State legislators are correct to push for greater accountability for the Pasco Housing Authority, an independent agency overseen by a volunteer board of gubernatorial appointees. The authority owns and operates a dozen low-income housing complexes across the county and also provides federal vouchers for tenants to obtain housing from private landlords.
Its management under executive director Karen Turner is now under scrutiny because of accusations in a February whistle-blower lawsuit that alleged fraud, bribery and falsified time sheets for a married employee with whom Turner had a sexual relationship. Turner, reading a prepared statement Tuesday at an emergency board meeting, acknowledged the romance (terminated several years ago) with former employee Pat Driscoll and labeled him a threatening abuser, though she never documented her concerns with authorities. The rest of the lawsuit's allegations are unfounded, board members said.

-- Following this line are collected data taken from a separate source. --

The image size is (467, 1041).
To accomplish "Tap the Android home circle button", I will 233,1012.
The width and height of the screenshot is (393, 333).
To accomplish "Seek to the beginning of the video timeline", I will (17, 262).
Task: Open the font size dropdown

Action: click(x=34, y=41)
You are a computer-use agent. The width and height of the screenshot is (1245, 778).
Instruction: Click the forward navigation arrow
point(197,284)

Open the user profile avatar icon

The denials, however, aren't satisfactory to Sen. Mike Fasano and Rep. John Legg, both of whom are seeking greater oversight of the agency. Legg called on Gov. Rick Scott to appoint new board members since two positions are vacant and the remaining three seats are filled by commissioners whose terms have expired. That might simply bring new blood to an old problem: a board with little accountability. Fasano offered a preferable plan to file legislation giving Pasco County government the authority to appoint the board members. Such a move would make the elected county commissioners responsible to the public for the housing agency's management.
Accountability is clearly missing from a governor who can't be bothered to make routine appointments; from an executive director who showed poor judgment in dating a subordinate and later soliciting employee letters of support to try to mitigate the whistle-blower's concerns; and from the housing authority's board, which inexplicably and irrationally portrayed this episode as a turf battle with Pasco County.

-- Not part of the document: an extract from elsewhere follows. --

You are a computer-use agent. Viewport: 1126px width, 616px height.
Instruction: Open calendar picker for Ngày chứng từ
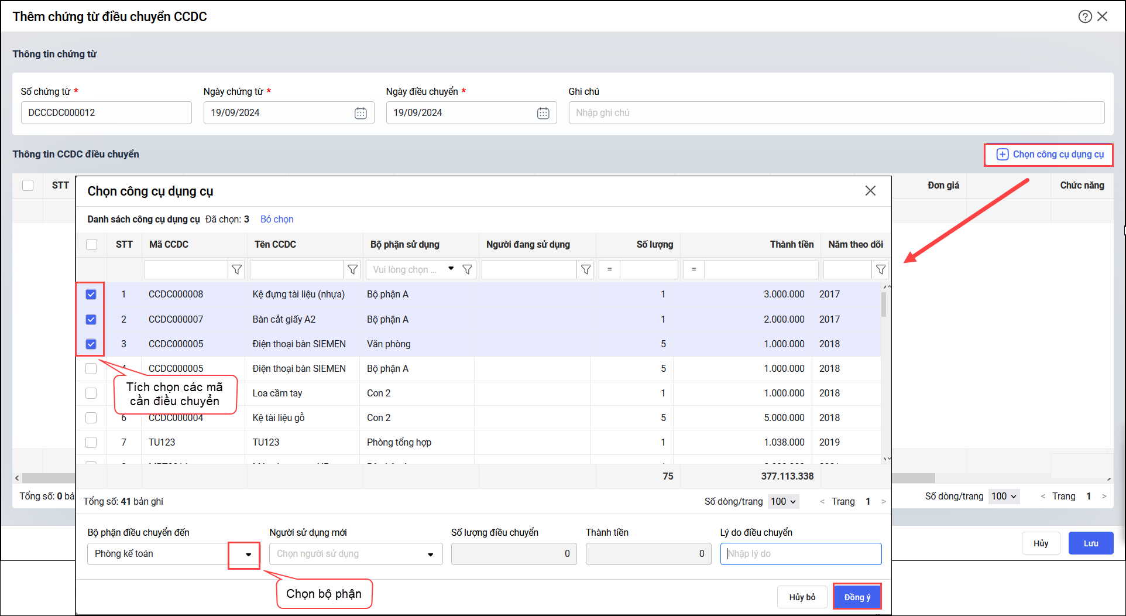361,113
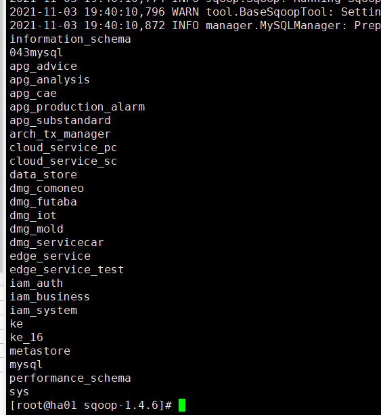Click the metastore database name

click(40, 351)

For instance, Realtor Len Trubia, a 12-year board member who supported promoting Turner to the top job a decade ago, said she was favored over other applicants with partisan ties.
"I didn't want a politician running the housing authority," said Trubia, who twice ran for political office. "We didn't want somebody coming in here with political ambitions. Or somebody appointed by the county. You don't want that attachment.''
We disagree. The housing authority needs that attachment for its credibility. And fears from authority chairwoman Regina Mirabella that Pasco oversight would mean shuttering low-income apartment complexes in favor of an emphasis on affordable, single-family homes are unfounded. Displacing low-income elderly, disabled and single parents from the authority's 524 apartments is unrealistic.
More important, county oversight would forge a partnership between the authority and the Pasco County Community Development Division to improve the housing conditions for some of the county's poorest residents. It is a relationship that has been strained since the authority rejected a $250,000 interest-free loan, which did not have to be repaid, because the county required a mortgage agreement in the event the complex was sold. The money had been earmarked for air conditioning repairs at the Hudson Hills complex. Likewise, board members criticized the county for not sharing federal stimulus money under the Neighborhood Stabilization Program. The county said the authority didn't apply.
Making the housing authority answerable to Pasco County commissioners should help end that poor communication, bolster efficiency and, most important, curtail the opportunities for ex-employees to allege fraud and mismanagement.